IBM has introduced Spectrum AI, a souped up integrated set of server, GPU and storage components. The reference architecture includes:
- IBM Elastic Storage Server or Spectrum Scale NVMe all-flash appliance, due in 2019 and which runs Linux
- Three to nine Nvidia DGX-1 GPU servers (8 x Tesla V100 Tensor Core GPUs) functioning as Spectrum Scale client nodes
- Spectrum Scale RAID v5
- Spectrum Discover metadata management software
- Mellanox 100Gbit/s EDR with SB7700 or SB7800 series fabric switch
- 10GbitE management network
- InfiniBand networking
- Optional IBM Cloud Object Storage
The Spectrum Scale NVMe appliance is a 2U box storing up to 300TB. Three appliances working together can output up to 120 GB/sec throughput.
Read the IBM SpectrumAI infrastructure brief here, and a more detailed description with training results here.

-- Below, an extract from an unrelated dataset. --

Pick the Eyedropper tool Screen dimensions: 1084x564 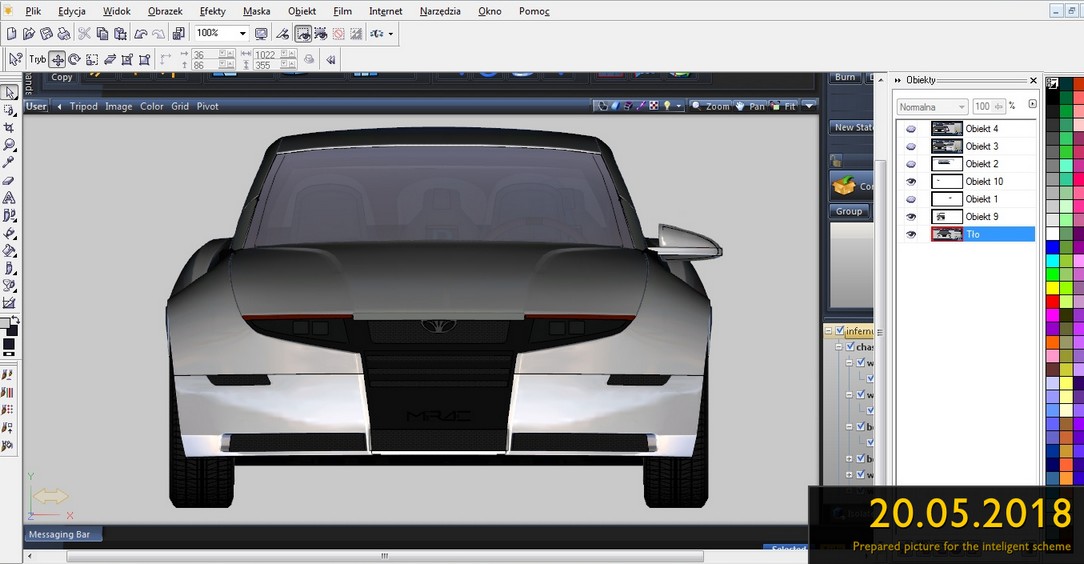(9, 162)
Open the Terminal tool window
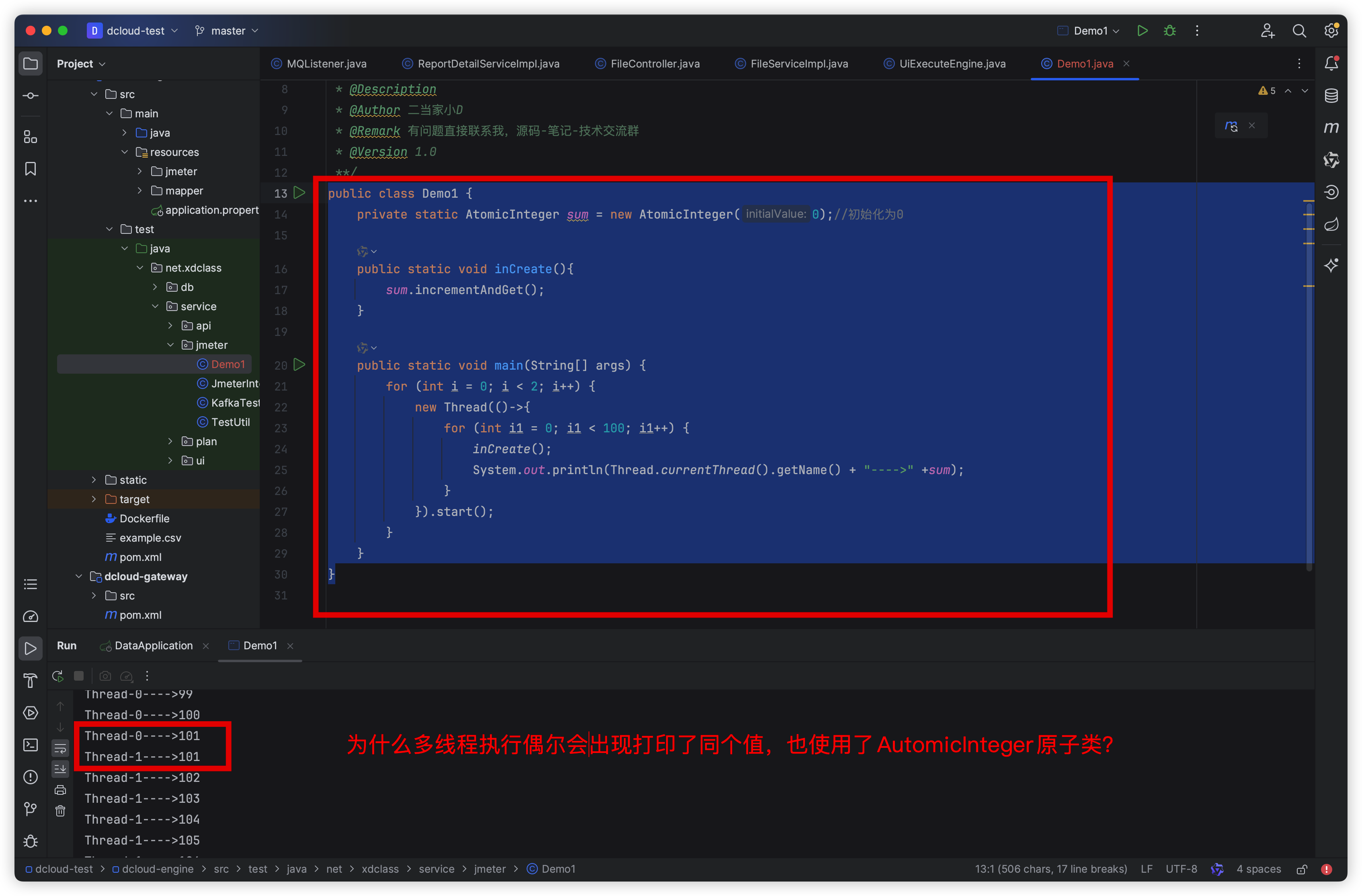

These results include Alexnet, Resnet-152, Resnet-50, Inception-3 and Lenet model training runs and IBM charts the results.
Training run
The Resnet-50 and Resnet-152 image recognition training model results enable us to compare SpectrumAI with other AI reference architectures. Examples include AIRI from Pure Storage, DDN’s A3I, A700 and A800-based ones from NetApp, Dell EMC AI-Ready Solutions, Cisco C480 M5, and IBM’s AC922 Power server
A word of caution, though. IBM supplies charts showing the relative performance at 1, 4 and 8 GPU levels for the two Resnet tests, and not actual numbers.
Also, we have estimated the numbers from the charts and acknowledge that this introduces a degree of error. But it gives us the opportunity to make the cross-supplier comparison.
IBM has published training results for SpectrumAI systems with multiple DGX-1s and these show a broadly linear increase in performance, as DGX-1s are added. We are unable to compare these with other vendors as we don’t have their test run results for multiple DGX-1 servers.
But with these results IBM’s SpectrumAI reference architecture comes out tops in terms of Resnet-152 and Resnet-50 training model performance.